Exercise goal
Search the listing for the word "click". Copy every line where it is found.

Data extract
============================================================

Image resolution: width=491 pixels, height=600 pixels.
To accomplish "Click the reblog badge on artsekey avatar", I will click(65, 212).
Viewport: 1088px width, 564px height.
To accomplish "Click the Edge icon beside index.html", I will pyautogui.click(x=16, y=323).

============================================================

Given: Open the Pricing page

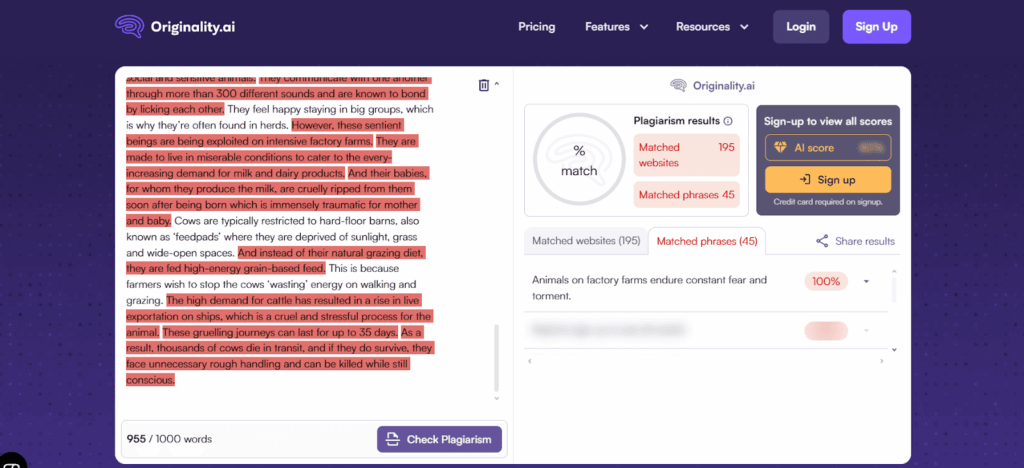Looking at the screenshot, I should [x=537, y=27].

============================================================

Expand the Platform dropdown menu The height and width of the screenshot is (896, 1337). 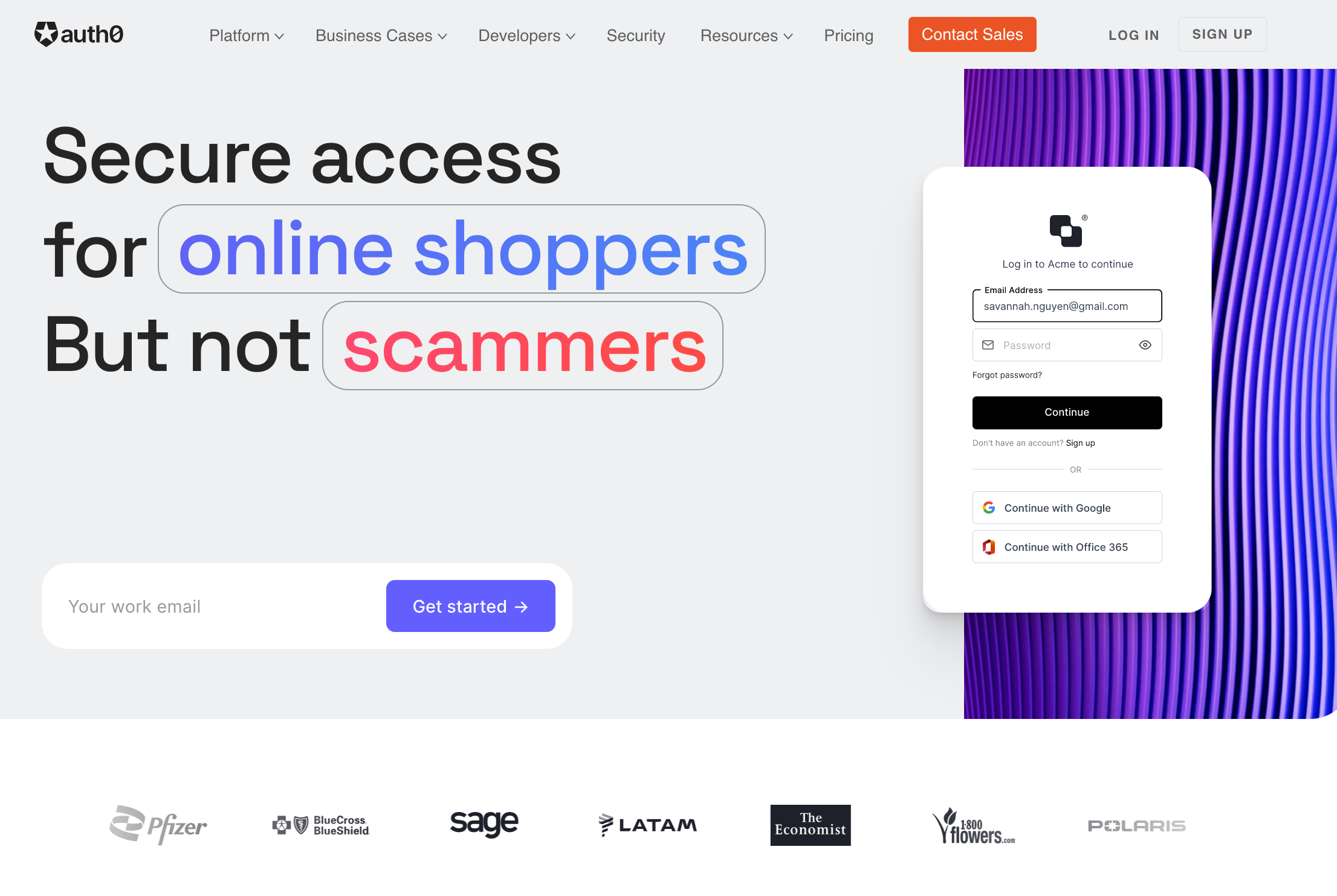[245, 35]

============================================================

Reply
To accomplish "Click the reblog badge on artsekey avatar", I will click(65, 212).
To accomplish "Click the Edge icon beside index.html", I will pyautogui.click(x=16, y=323).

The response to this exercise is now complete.